On April 3, 2015, the Second Circuit handed a significant victory to prospective defendants in insider trading cases — as well as the two defendants whose convictions had been reversed — by denying U.S. Attorney Preet Bharara’s request for both panel review and rehearing en banc in United States v. Newman, 773. F.3d 438 (2d Cir. 2014). In declining to rehear the case, the Second Circuit keeps in place a significant check on the government’s expansion of insider trading liability. Based on the court’s original ruling last December, prosecutors in the Second Circuit will continue to be required to prove that tippees who trade on confidential information do so knowing the company insider divulged the tip in exchange for a consequential personal benefit. The ruling applies especially to tippees several generations removed from the company insider.

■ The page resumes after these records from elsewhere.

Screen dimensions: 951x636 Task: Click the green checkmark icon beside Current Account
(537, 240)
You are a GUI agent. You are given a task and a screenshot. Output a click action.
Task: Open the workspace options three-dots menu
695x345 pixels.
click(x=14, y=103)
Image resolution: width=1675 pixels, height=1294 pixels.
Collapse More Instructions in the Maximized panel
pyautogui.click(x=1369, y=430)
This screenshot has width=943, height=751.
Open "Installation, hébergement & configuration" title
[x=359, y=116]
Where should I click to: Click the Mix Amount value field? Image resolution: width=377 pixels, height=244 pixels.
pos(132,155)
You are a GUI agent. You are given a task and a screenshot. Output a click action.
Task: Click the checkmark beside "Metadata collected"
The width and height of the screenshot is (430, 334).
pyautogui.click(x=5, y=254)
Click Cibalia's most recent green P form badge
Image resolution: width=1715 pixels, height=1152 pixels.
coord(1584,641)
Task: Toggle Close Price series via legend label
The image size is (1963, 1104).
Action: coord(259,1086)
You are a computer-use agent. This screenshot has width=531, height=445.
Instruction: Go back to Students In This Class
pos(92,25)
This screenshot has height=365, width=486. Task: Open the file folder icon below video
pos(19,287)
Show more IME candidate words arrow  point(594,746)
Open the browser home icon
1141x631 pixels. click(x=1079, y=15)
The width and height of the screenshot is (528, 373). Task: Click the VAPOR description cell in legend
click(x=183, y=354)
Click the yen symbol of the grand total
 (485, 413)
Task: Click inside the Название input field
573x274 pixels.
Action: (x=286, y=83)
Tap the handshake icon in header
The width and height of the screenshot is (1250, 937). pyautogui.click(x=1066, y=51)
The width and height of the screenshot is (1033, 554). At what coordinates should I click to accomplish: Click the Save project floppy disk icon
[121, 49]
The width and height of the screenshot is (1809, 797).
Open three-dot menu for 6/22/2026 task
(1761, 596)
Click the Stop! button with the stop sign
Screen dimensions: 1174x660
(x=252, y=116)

In Newman, the government presented evidence at trial that financial analysts obtained confidential earnings information from company insiders, then passed it along to defendants, tippee portfolio managers, who traded on the information. None of the evidence indicated the defendants knew the source of the information. At trial, the defendants argued the evidence that the insiders had tipped in exchange for a personal benefit was insufficient, and that, even if a benefit had been provided, they were unaware of it. The trial court instructed the jury that to find them guilty the defendants needed only to “have known that [the confidential information] was originally disclosed by the insider in violation of a duty of confidentiality.” Both defendants were convicted and appealed the verdict.
The Second Circuit reversed, holding the jury instructions were erroneous; there was insufficient evidence of any personal benefit to the insiders, and no evidence the tippees knew about any such benefit. The court rejected the government’s argument the tippees could be found guilty even without knowing the tipper had received a personal benefit. Following the U.S. Supreme Court case of Dirks v. SEC, 463 U.S. 646, 662 (1983), which held that a corporate insider breaches his fiduciary duty only when he personally will benefit from his confidential disclosure, the Second Circuit here held, “[f]or purposes of insider trading liability, the insider’s disclosure of confidential information, standing alone, is not a breach. Thus, without establishing that the tippee knows of the personal benefit received by the insider in exchange for the disclosure, the Government cannot meet its burden of showing that the tippee knows of a breach.”
The court order, declining reconsideration, reaffirms the heavier evidentiary burden imposed on insider trading prosecutions in the Second Circuit and has broader applications as well. In the wake ofNewman, several convicted defendants have petitioned for reversal of their own insider trading convictions and other dismissals. Following last week’s order, applications may well increase, and the number of insider trading prosecutions are expected to drop, especially where the subjects of U.S. Department of Justice investigations are downstream tippees (as in Newman). The ruling also may be instructive in the enforcement of the STOCK Act, under which members of Congress and employees of Congress are subject to insider trading proscriptions. No doubt the U.S. Securities and Exchange Commission will continue to turn to administrative proceedings, rather than federal district court, as its preferred forum for insider trading and other securities fraud cases. Absent a petition to the Supreme Court for review, the Justice Department may seek to prevail on Congress to enact a statute that would set forth the express elements of criminal insider trading.
Finally, the order preserves an important check on prosecutorial power. At least in the Second Circuit — and likely in other jurisdictions — the government will be required to prove criminal knowledge as an element of insider trading. Tippees will not be prosecuted for merely trading on inside information when they are unaware of a personal benefit to the insider; rather, the government must prove beyond a reasonable doubt they were aware of an insider’s breach of a fiduciary duty and personal benefit.